> Data records:
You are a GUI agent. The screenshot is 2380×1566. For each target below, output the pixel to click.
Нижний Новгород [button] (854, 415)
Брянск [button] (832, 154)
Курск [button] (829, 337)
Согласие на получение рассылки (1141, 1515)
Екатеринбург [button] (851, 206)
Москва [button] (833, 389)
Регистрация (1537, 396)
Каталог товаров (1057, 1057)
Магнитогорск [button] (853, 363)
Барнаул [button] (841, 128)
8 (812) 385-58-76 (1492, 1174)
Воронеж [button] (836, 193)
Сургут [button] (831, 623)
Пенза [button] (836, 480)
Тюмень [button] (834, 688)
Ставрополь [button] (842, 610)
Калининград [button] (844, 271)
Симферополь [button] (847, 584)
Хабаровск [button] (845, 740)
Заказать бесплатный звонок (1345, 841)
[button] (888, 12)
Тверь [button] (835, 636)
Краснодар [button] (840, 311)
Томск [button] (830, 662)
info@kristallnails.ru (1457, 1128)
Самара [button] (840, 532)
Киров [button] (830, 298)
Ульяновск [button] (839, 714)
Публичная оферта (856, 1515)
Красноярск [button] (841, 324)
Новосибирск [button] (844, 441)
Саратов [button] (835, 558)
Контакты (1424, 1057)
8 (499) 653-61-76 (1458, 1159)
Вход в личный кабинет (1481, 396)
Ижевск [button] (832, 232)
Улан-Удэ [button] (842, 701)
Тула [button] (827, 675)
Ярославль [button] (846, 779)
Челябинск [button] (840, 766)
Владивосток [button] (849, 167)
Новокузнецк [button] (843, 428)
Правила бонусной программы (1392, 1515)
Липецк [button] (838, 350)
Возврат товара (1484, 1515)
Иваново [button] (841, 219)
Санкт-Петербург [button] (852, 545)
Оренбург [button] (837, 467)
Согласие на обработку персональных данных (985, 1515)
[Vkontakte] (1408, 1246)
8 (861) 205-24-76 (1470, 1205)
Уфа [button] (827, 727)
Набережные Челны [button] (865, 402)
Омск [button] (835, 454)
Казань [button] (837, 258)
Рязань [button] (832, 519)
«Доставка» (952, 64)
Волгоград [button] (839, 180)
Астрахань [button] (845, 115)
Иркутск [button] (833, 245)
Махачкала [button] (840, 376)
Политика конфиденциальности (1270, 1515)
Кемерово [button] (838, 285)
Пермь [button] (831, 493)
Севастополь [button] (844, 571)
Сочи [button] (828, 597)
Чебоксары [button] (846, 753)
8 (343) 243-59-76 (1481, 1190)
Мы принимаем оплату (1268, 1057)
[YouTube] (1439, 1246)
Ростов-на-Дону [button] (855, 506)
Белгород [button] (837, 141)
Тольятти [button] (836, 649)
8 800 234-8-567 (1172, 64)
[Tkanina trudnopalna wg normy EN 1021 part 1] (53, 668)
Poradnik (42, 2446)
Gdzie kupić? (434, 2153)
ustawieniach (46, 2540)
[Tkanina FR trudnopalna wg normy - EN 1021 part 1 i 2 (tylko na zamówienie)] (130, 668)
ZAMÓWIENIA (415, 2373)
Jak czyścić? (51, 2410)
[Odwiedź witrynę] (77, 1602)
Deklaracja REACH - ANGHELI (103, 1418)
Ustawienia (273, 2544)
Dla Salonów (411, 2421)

> Exercise objective: Word for word, quote the lines of the material from the first line through the line with "[YouTube] (1439, 1246)", both ends included.

> Answer to this problem:
You are a GUI agent. The screenshot is 2380×1566. For each target below, output the pixel to click.
Нижний Новгород [button] (854, 415)
Брянск [button] (832, 154)
Курск [button] (829, 337)
Согласие на получение рассылки (1141, 1515)
Екатеринбург [button] (851, 206)
Москва [button] (833, 389)
Регистрация (1537, 396)
Каталог товаров (1057, 1057)
Магнитогорск [button] (853, 363)
Барнаул [button] (841, 128)
8 (812) 385-58-76 (1492, 1174)
Воронеж [button] (836, 193)
Сургут [button] (831, 623)
Пенза [button] (836, 480)
Тюмень [button] (834, 688)
Ставрополь [button] (842, 610)
Калининград [button] (844, 271)
Симферополь [button] (847, 584)
Хабаровск [button] (845, 740)
Заказать бесплатный звонок (1345, 841)
[button] (888, 12)
Тверь [button] (835, 636)
Краснодар [button] (840, 311)
Томск [button] (830, 662)
info@kristallnails.ru (1457, 1128)
Самара [button] (840, 532)
Киров [button] (830, 298)
Ульяновск [button] (839, 714)
Публичная оферта (856, 1515)
Красноярск [button] (841, 324)
Новосибирск [button] (844, 441)
Саратов [button] (835, 558)
Контакты (1424, 1057)
8 (499) 653-61-76 (1458, 1159)
Вход в личный кабинет (1481, 396)
Ижевск [button] (832, 232)
Улан-Удэ [button] (842, 701)
Тула [button] (827, 675)
Ярославль [button] (846, 779)
Челябинск [button] (840, 766)
Владивосток [button] (849, 167)
Новокузнецк [button] (843, 428)
Правила бонусной программы (1392, 1515)
Липецк [button] (838, 350)
Возврат товара (1484, 1515)
Иваново [button] (841, 219)
Санкт-Петербург [button] (852, 545)
Оренбург [button] (837, 467)
Согласие на обработку персональных данных (985, 1515)
[Vkontakte] (1408, 1246)
8 (861) 205-24-76 (1470, 1205)
Уфа [button] (827, 727)
Набережные Челны [button] (865, 402)
Омск [button] (835, 454)
Казань [button] (837, 258)
Рязань [button] (832, 519)
«Доставка» (952, 64)
Волгоград [button] (839, 180)
Астрахань [button] (845, 115)
Иркутск [button] (833, 245)
Махачкала [button] (840, 376)
Политика конфиденциальности (1270, 1515)
Кемерово [button] (838, 285)
Пермь [button] (831, 493)
Севастополь [button] (844, 571)
Сочи [button] (828, 597)
Чебоксары [button] (846, 753)
8 (343) 243-59-76 (1481, 1190)
Мы принимаем оплату (1268, 1057)
[YouTube] (1439, 1246)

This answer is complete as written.